◆ **TASKS TO PERFORM**:
1 > In the HD DVD and Blu-ray discussion, shorten the paragraph that begins "ISPs are intensely looking" and keep its main facts.
2 > Write the next part of the HD DVD and Blu-ray discussion, beginning after its final sentence.

◆ **PAGE TEXT**:
"""
6. As Daniel B said, HDDVD has been ademant from the very beginning that they have no intention of introducing region coding. Everything else is speculation.

7. Blu Ray outsold HD DVD in total disc sales 65% to 35% not 3:1. compared to having a potential player base of 90% to 10% so the attach rate of discs per player is greater for HD DVD.

Unhappy

Downloadable content, ISPs looking into download caps for bandwidth "hogs"

ISPs are intensely looking into download caps apparently due to what they are calling bandwidth "hogs". See below article

http://bits.blogs.nytimes.com/2008/01/17/time-warner-download-too-much-and-you-might-pay-30-a-movie/

This might change the equation for downloadable content replacing movies on physical media.

Go

Re: @Michael Compton

I'm not sure what you mean that layers are easier to add to HD-DVD than BD. I still have to see any HD-DVD DL in the market.
"""
◆ **Stored items**:
"""
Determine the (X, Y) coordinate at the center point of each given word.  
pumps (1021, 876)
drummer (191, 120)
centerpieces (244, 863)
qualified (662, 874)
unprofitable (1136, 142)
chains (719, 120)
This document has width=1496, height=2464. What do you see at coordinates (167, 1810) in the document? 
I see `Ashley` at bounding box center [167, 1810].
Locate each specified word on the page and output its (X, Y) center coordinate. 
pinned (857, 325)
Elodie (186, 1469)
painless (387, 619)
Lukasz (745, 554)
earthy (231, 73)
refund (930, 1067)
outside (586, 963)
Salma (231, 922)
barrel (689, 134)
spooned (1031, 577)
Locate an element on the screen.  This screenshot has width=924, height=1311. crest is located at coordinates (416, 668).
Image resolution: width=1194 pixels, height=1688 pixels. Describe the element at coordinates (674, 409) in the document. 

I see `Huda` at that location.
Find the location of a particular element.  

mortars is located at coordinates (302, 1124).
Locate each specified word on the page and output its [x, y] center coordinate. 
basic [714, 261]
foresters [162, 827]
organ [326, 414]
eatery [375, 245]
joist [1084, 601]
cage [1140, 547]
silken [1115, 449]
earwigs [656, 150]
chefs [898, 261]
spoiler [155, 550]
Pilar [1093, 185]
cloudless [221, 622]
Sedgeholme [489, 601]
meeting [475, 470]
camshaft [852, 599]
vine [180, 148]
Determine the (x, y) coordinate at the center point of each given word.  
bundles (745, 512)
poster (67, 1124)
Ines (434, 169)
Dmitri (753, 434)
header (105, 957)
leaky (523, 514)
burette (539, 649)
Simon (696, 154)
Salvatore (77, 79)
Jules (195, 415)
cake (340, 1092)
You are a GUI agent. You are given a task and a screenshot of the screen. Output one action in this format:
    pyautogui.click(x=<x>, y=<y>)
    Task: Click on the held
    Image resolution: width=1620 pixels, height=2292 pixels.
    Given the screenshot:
"""
◆ **RESPONSES**:
1 > ISPs are seriously considering download caps, apparently because of users they call bandwidth "hogs," and an article on this follows.

2 >
BD-RE are pretty cheap nowadays, the price has dropped a lot, single layer discs are going for just over 10 Dollars each here in the States and double layers (50GB) are still expensive but price will drop and quickly (just a year ago one BD-RE SL was 24 dollars).

Also, in the works is a 4L disc with 200GB capacity.

I'm a professional photographer and disc capacity is the thing I'm most interested in and that's why I backed BD since the start. HD-DVD simply was never an option to me.

BD DL = 50GB, HD-DVD DL=30GB, that's 20GB difference: HUGE!

Luca

Go

Re: Get the facts straight

>2. BluRay SL= 25GB DL= 50GB 4L= 100GB so 200GB requires at

>least 8Layers.

Actually the work TDK is doing with Sony is a double sided disc 4L for a total of 200GB, and later 8L each side.

It doesn't matter, even double sided 200GB is great to have.

As for point 7:

>Blu Ray outsold HD DVD in total disc sales 65% to 35% not 3:1

HD-DVD gave away TONS of free discs, so the base is irrelevant since we all very well know what those discs are and none of them interesting in my opinion. Also the HD-DVD camp has the habit of counting out the PS3 when counting the hardware sales but then counting the PS3 when it's time to divide the number of movies sold by the number of machines in circulation. This is a very well proved fact, one which I find a little too convenient.

Who cares anyway, HD-DVD is dead, good riddance and long live Blue Ray (10 years or so until the next format war ;-) ).

Luca

PS: Remember that was Toshiba that wanted the format war in the first place.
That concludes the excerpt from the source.